* AUFGABENSTELLUNG 1
Welches Image pflegt die IT-Branche laut dem Text über Arbeit und Gesundheit noch immer?
* AUFGABENSTELLUNG 2
Gib aus dem Text über Arbeit und Gesundheit den Abschnitt unverändert zurück, der mit den Worten um „Wenn Arbeit krank“ einsetzt und mit „macht es krank.“ schließt.

* TEXT
_____

Wenn Arbeit krank macht

16.12.2008
Investitionen in die Gesundheit der Mitarbeiter lohnen sich. Dabei müssen die Kosten gar nicht hoch sein.

Die IT-Branche pflegt immer noch ein jugendliches Image, doch ihre Protagonisten altern. Mit den Jahren schwindet die Begeisterung für durchgearbeitete Nächte, Pizza und Cola. Der Rücken schmerzt, der Hüftspeck nimmt zu, und die ständige Rufbereitschaft stört den Familienfrieden. Was zu Beginn des Berufslebens aufregend war, wird für manchen IT-Mitarbeiter zur Dauerbelastung. Einige macht es krank.

_____

* DATENABSCHNITT

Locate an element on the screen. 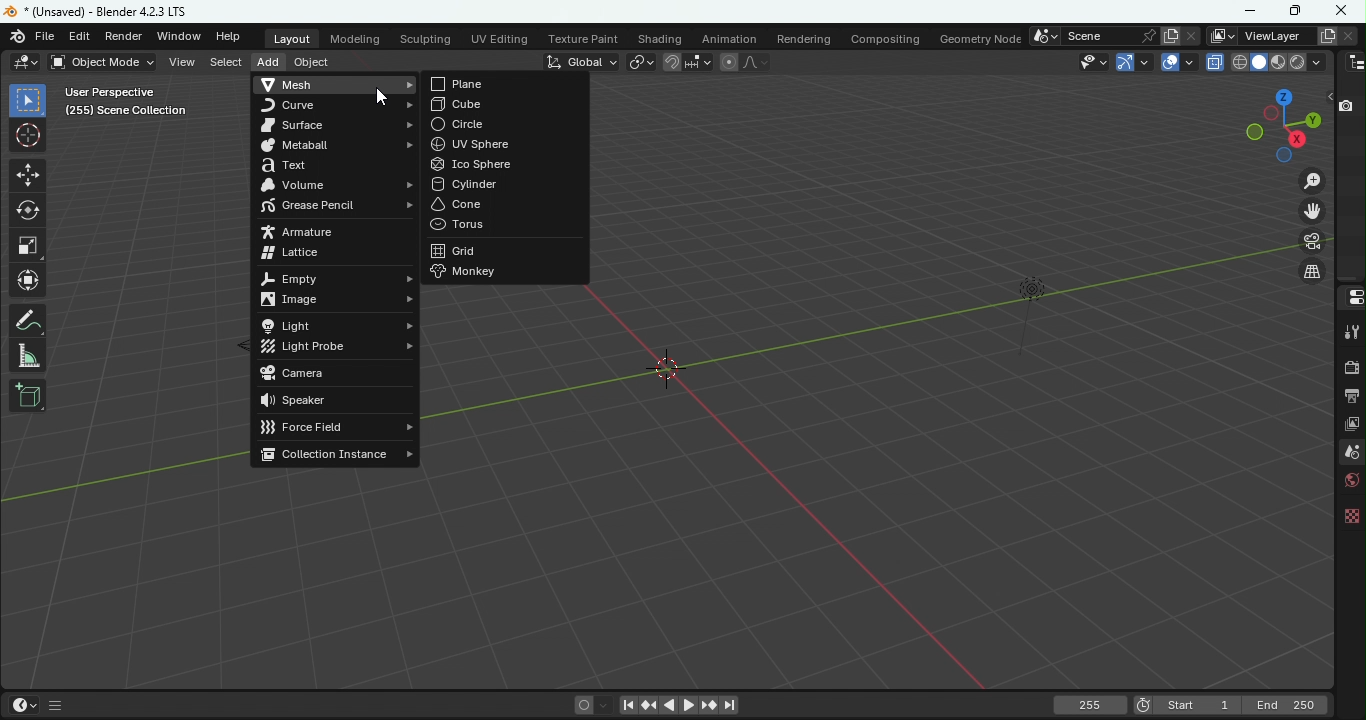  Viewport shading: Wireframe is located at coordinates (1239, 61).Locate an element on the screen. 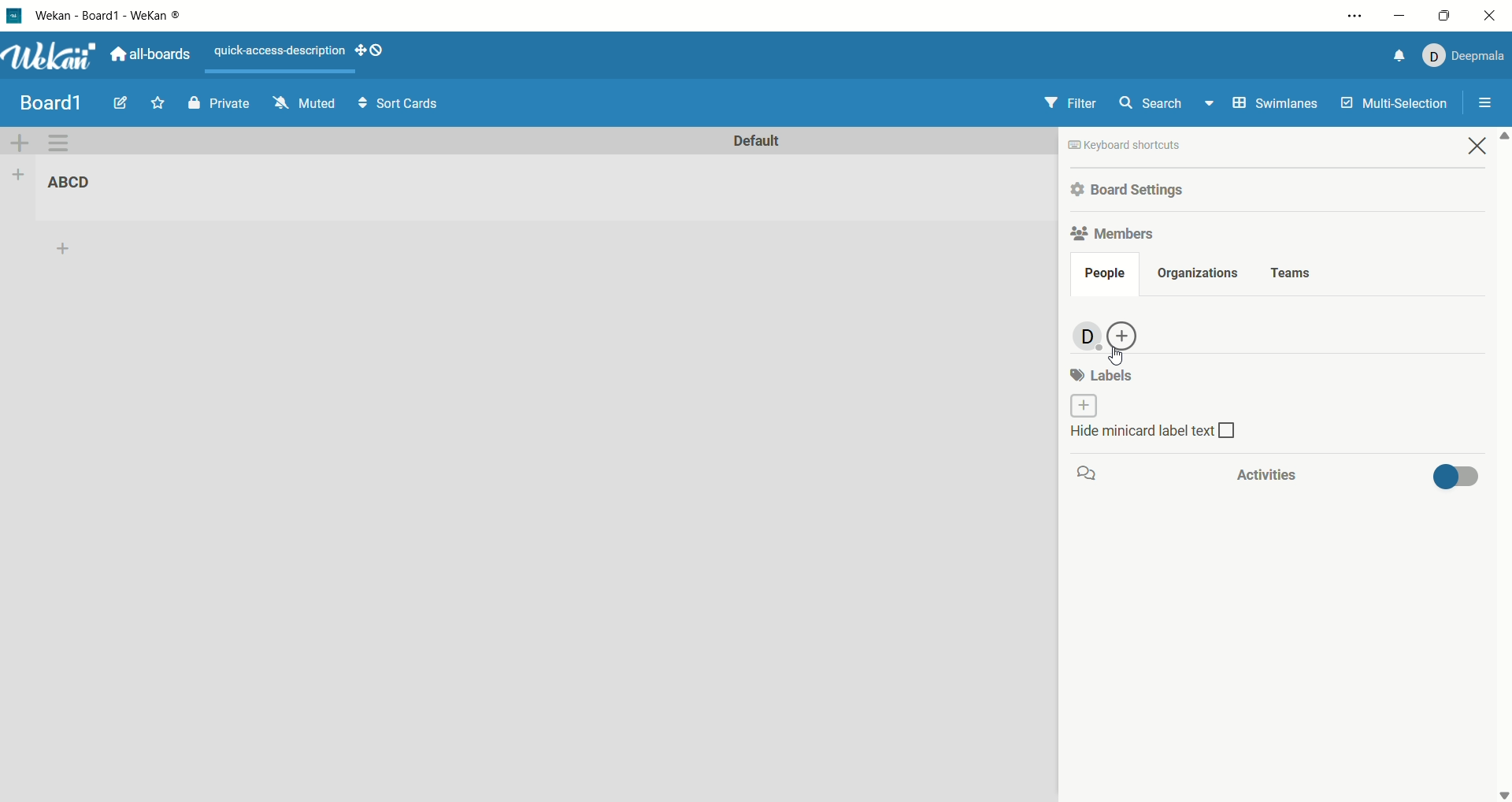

_____

* LÖSUNG 1
Ein jugendliches Image.

* LÖSUNG 2
Wenn Arbeit krank macht

16.12.2008
Investitionen in die Gesundheit der Mitarbeiter lohnen sich. Dabei müssen die Kosten gar nicht hoch sein.

Die IT-Branche pflegt immer noch ein jugendliches Image, doch ihre Protagonisten altern. Mit den Jahren schwindet die Begeisterung für durchgearbeitete Nächte, Pizza und Cola. Der Rücken schmerzt, der Hüftspeck nimmt zu, und die ständige Rufbereitschaft stört den Familienfrieden. Was zu Beginn des Berufslebens aufregend war, wird für manchen IT-Mitarbeiter zur Dauerbelastung. Einige macht es krank.